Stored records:
- - - - - - -
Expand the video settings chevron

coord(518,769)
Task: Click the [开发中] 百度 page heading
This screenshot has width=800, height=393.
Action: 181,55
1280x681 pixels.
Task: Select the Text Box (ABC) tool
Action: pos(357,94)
- - - - - - -
WHAT IS EXPECTED → Each line of the data should be reproduced exactly as it appears.

SOLUTION TO THIS TASK →
Expand the video settings chevron

coord(518,769)
Task: Click the [开发中] 百度 page heading
This screenshot has width=800, height=393.
Action: 181,55
1280x681 pixels.
Task: Select the Text Box (ABC) tool
Action: pos(357,94)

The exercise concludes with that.